Born and raised in Oregon, Nora is the child of immigrants—an Egyptian Muslim father and a South Asian Indian Hindu mother. She had her sights set on a legal career at age four. But it was only after 9/11 that she personally confronted the unfortunate link between the judicial system’s purported search for truth and racial profiling. Her experiences following that national tragedy—including a meeting with the FBI and the temporary seizure of her passport—instilled within her a fervor to combat racial injustice on all fronts.
That drive for racial justice took Nora to the South Bronx, New York. There, she taught at a high school comprised of more than ninety percent minority students, the majority of which were economically disadvantaged. Her proudest accomplishment remains the publication of Small Schools, Big Questions: A Student-Led Inquiry into High School Redesign, a book that shared the voices of her students.
Four years of teaching sparked Nora’s drive to understand the relationship between her theoretical understanding of justice and its legal underpinnings.
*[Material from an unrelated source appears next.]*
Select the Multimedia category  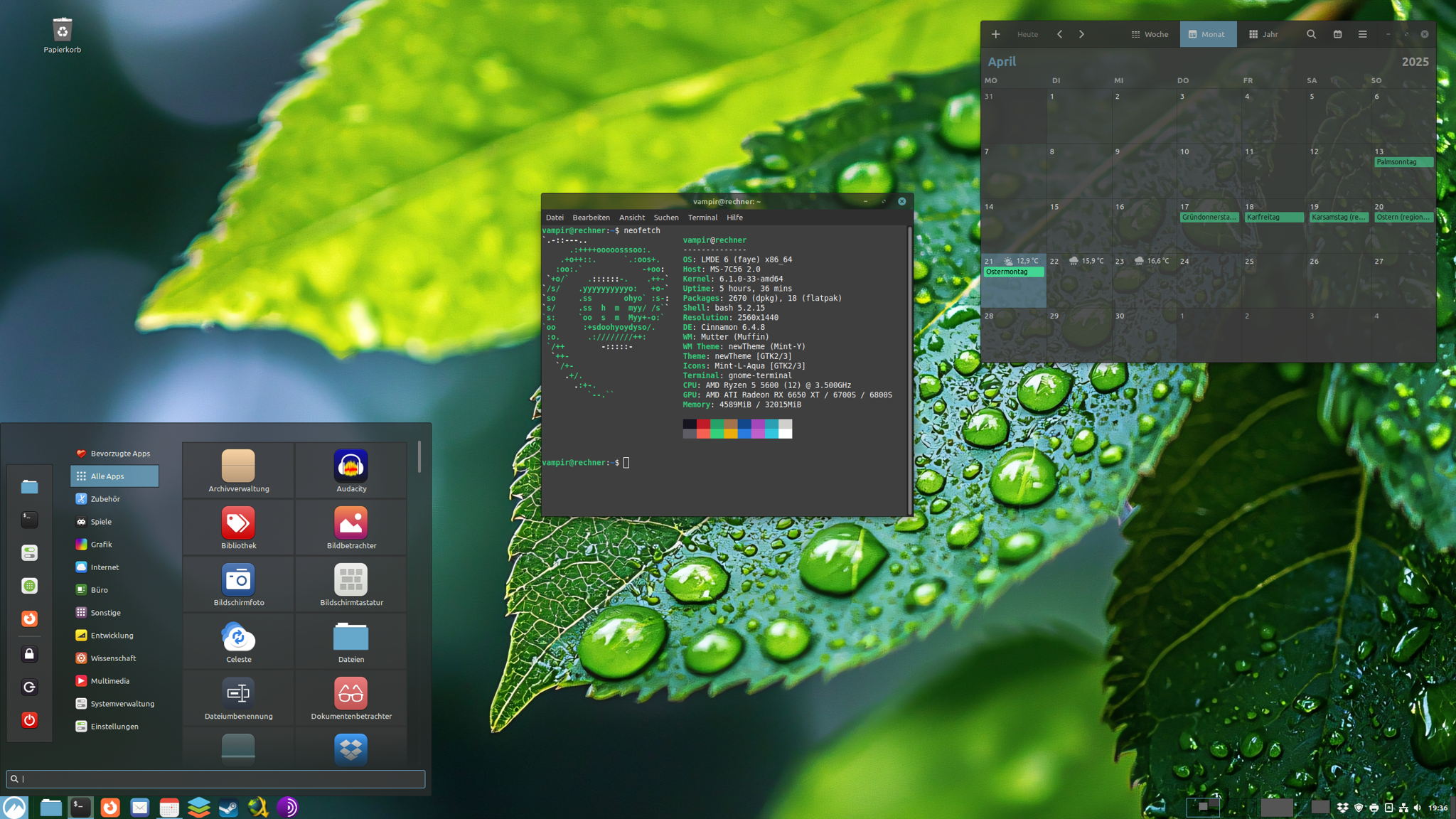(x=110, y=681)
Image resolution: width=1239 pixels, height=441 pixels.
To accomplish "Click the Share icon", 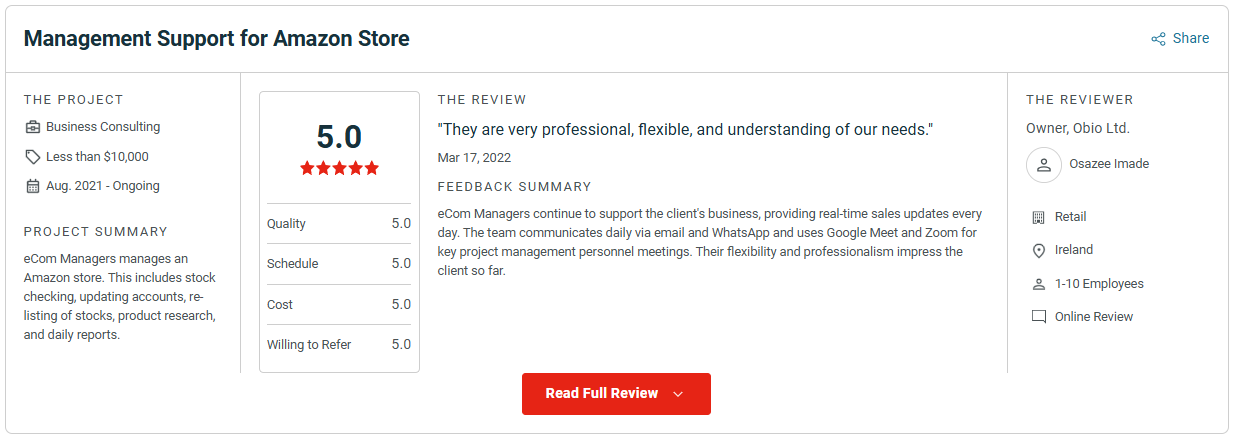I will pos(1158,39).
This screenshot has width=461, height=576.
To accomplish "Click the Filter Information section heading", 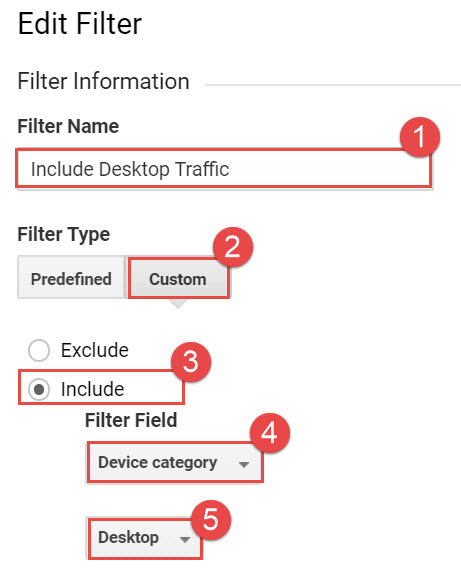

She attended McGill University’s Faculty of Law, studying both common and civil law. She graduated in 2012 and won a prize for her Honors Thesis: Student Staffed Urban High School Legal Information Clinics: An Education and Access to Justice Reform Initiative.
After law school, Nora clerked for the Honorable Jack B. Weinstein of the Eastern District of New York. She also spent seven years litigating for one of the country’s largest law firms. There, she chiseled away at unconscious bias and barriers to opportunity that plague women of color in Big Law—all while fighting for civil rights and civil liberties in wrongful conviction, immigration, special needs class action, and Fair Housing Act cases. Nora is admitted to the New York State bar and in the process of actively seeking admission to the Louisiana State bar.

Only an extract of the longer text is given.